91% of the managers and staff representatives questioned by BVA “declare that the employees of their structure consume “at least one psychoactive product” and above all, 85% of them say they are “concerned” by the consequences of this addiction”, indicates Marc Payet in The Parisian. Commissioned by the Interministerial Mission for the Fight against Drugs and Addictive Behaviors (Mildeca), this survey is presented this Thursday at a symposium organized in Paris, on the occasion of the National Day for the Prevention of Addictive Behaviors in the Workplace.
To keep up the pace, be present at repeated late meetings or simply to try to reconcile their professional and personal life, more and more employees are using these “crutches”. It’s the flask of whiskey in the drawer, the joint instead of the cigarette during the break, or the painkiller that shoots when taken in excess.

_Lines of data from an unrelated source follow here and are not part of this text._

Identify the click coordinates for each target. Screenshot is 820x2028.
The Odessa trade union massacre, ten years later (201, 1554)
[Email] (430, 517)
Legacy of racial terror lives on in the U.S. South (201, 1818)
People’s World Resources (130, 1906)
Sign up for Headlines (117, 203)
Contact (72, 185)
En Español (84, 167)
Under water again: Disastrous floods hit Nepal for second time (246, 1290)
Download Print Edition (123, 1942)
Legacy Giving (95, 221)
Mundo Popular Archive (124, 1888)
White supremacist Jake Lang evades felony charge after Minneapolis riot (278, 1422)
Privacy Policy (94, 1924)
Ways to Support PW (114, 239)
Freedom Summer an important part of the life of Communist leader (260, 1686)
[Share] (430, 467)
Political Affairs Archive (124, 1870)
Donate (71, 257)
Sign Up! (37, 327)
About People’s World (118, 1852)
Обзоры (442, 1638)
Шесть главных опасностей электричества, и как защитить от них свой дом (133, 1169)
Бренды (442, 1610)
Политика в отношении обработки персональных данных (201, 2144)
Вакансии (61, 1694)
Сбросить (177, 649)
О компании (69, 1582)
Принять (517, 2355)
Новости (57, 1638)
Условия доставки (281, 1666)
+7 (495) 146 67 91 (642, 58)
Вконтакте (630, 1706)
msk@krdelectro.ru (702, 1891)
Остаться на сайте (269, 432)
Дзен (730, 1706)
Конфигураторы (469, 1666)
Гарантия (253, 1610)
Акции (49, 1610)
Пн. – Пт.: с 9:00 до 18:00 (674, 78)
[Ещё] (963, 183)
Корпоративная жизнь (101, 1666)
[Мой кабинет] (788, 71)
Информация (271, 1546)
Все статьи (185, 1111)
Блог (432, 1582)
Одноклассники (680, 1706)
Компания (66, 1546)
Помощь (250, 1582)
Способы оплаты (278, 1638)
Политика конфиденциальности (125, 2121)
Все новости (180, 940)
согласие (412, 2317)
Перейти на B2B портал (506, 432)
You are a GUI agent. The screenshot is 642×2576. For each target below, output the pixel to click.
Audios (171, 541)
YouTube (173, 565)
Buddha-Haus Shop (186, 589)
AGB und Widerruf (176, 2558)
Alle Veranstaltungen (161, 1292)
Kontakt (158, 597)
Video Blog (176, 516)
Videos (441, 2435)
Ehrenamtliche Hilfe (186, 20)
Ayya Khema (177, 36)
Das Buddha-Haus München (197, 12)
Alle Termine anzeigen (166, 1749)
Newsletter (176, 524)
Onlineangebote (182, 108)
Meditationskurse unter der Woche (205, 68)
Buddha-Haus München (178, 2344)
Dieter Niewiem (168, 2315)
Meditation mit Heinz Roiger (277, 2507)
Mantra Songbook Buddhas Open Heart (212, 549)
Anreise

These addictions can have serious consequences on the person’s mental and physical health. But they also have an impact on the company. Frequent delays and repeated absenteeism disrupt the social climate and can become a source of conflict between colleagues, explains the daily.
When this virus contaminates the environment of white coats, the consequences can be dramatic. “The case of the Orthez clinic showed that excessive alcohol consumption by a caregiver could lead to death in a patient,” recalls the newspaper.
Aware of the scourge, the anesthesiologists have set up a toll-free number available to the people concerned and their entourage. Other hospitals, reports journalist Christine Mateus, organize internal days dedicated to addiction and the prevention of addictions. A salutary initiative, but which does not always lift taboos. “You won’t see the people here who are directly affected. We know them, but to put it bluntly, our alcoholics, our drug addicts never come to these meetings. They are ashamed, ”says an occupational medicine nurse from a hospital in Seine-Saint-Denis.
If doping at work and its consequences are now well identified, have companies taken the measure of the phenomenon? Judging by the proliferation of social conflicts that end in violence, it seems that the epidemic is spreading… with relative indifference.